* Dataset records
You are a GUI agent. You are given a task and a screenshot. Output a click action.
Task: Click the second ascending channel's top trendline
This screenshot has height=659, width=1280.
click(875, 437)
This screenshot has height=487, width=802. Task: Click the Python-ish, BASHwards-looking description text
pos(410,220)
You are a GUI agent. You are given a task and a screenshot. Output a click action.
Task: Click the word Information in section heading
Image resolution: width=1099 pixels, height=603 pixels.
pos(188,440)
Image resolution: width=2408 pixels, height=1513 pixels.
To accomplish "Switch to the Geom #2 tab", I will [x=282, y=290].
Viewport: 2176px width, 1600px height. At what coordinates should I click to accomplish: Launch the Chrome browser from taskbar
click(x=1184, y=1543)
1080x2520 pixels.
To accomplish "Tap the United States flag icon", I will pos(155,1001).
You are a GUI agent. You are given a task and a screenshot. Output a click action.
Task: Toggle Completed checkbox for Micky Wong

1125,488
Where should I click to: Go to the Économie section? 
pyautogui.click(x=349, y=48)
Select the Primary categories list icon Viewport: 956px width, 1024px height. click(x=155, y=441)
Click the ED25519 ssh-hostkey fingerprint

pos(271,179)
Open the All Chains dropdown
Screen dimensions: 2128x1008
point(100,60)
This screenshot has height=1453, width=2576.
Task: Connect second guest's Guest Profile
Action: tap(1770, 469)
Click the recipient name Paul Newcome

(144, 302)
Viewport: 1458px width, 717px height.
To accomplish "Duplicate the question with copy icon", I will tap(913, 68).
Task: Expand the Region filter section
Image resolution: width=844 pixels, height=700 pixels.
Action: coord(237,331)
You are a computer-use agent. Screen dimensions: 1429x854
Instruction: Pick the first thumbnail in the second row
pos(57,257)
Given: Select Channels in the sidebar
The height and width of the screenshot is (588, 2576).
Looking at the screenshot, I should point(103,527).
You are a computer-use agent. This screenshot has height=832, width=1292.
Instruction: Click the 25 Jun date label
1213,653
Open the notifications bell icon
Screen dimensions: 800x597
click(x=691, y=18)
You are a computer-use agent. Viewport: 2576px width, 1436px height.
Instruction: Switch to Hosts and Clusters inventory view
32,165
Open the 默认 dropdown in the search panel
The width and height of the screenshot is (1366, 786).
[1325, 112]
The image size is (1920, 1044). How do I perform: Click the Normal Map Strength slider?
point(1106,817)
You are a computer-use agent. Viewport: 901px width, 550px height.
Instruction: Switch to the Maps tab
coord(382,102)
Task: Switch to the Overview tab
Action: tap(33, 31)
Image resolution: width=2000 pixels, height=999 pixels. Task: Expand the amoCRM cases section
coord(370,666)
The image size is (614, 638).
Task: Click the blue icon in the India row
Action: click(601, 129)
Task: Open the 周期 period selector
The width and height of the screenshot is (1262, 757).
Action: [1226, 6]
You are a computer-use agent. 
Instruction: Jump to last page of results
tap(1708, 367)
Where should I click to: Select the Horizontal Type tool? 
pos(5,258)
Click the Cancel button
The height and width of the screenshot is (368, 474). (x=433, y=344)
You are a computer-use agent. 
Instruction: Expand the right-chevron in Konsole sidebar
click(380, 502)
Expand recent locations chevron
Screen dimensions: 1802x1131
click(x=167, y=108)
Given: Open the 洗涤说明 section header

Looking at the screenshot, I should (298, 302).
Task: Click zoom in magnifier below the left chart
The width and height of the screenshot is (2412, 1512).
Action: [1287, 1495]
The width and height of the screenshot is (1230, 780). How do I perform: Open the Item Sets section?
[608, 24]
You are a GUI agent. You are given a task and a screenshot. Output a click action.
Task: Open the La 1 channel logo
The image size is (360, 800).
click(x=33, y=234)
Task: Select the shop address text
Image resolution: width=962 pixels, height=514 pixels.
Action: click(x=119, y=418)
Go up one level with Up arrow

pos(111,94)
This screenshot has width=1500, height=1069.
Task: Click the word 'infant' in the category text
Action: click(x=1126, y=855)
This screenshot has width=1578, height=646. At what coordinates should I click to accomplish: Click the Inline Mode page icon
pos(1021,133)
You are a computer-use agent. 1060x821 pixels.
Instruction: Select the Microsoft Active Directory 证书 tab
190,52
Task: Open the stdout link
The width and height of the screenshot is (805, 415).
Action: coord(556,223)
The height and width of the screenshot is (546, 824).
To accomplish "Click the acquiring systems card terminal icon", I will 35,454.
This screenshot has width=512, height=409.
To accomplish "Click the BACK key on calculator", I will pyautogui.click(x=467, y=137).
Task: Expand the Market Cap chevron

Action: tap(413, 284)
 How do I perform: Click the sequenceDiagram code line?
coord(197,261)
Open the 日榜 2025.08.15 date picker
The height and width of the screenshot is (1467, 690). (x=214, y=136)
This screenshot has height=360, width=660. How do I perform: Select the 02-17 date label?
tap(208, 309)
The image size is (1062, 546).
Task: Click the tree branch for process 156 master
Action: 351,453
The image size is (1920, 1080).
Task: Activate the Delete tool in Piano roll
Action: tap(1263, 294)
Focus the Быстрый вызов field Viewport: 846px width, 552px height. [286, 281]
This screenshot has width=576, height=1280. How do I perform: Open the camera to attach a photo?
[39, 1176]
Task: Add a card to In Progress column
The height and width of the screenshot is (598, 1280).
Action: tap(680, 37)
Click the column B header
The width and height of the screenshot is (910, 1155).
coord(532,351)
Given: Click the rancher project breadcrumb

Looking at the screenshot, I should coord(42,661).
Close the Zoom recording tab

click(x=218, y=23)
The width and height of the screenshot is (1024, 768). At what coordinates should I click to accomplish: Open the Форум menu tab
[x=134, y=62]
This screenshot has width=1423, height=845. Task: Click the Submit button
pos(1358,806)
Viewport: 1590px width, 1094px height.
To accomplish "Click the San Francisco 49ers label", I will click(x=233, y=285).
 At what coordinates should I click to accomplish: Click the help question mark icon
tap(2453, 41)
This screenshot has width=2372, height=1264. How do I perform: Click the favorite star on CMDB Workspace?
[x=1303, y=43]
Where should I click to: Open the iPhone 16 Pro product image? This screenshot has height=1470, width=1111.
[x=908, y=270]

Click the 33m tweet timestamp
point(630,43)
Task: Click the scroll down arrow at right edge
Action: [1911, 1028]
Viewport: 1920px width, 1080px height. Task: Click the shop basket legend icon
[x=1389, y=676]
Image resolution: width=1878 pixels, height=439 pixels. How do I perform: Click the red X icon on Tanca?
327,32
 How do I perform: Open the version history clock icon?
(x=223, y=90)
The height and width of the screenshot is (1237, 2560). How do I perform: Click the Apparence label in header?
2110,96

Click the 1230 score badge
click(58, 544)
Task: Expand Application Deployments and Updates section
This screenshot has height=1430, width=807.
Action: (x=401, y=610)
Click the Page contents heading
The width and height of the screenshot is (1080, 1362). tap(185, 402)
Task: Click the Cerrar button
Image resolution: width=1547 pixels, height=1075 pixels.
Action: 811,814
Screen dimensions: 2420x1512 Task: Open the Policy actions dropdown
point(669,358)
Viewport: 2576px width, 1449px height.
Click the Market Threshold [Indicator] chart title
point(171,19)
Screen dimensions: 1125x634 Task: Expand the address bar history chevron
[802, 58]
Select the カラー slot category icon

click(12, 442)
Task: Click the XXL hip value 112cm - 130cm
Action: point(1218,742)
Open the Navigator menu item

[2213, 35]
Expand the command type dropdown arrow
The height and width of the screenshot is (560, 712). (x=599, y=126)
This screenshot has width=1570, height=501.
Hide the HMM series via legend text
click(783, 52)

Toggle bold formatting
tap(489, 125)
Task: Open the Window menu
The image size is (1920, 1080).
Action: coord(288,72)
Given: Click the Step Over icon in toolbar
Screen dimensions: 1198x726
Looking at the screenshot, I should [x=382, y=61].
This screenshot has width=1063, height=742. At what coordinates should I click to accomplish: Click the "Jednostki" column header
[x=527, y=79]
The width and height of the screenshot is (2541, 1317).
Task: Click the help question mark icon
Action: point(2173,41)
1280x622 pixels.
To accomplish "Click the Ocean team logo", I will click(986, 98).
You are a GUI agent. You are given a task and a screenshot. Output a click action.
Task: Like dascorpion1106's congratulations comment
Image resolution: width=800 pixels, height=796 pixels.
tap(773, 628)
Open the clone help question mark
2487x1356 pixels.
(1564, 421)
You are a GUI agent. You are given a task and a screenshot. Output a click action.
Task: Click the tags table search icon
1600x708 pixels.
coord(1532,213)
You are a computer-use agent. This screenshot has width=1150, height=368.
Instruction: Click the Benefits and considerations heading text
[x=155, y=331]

* Task statement
Can you lay out the rows between the lines holding "Open the Navigator menu item" and "tap(489, 125)", inclusive, as a JSON list of strings with one string per line and blank lines left out?

* Reply
[
  "Open the Navigator menu item",
  "[2213, 35]",
  "Expand the command type dropdown arrow",
  "The height and width of the screenshot is (560, 712). (x=599, y=126)",
  "This screenshot has width=1570, height=501.",
  "Hide the HMM series via legend text",
  "click(783, 52)",
  "Toggle bold formatting",
  "tap(489, 125)"
]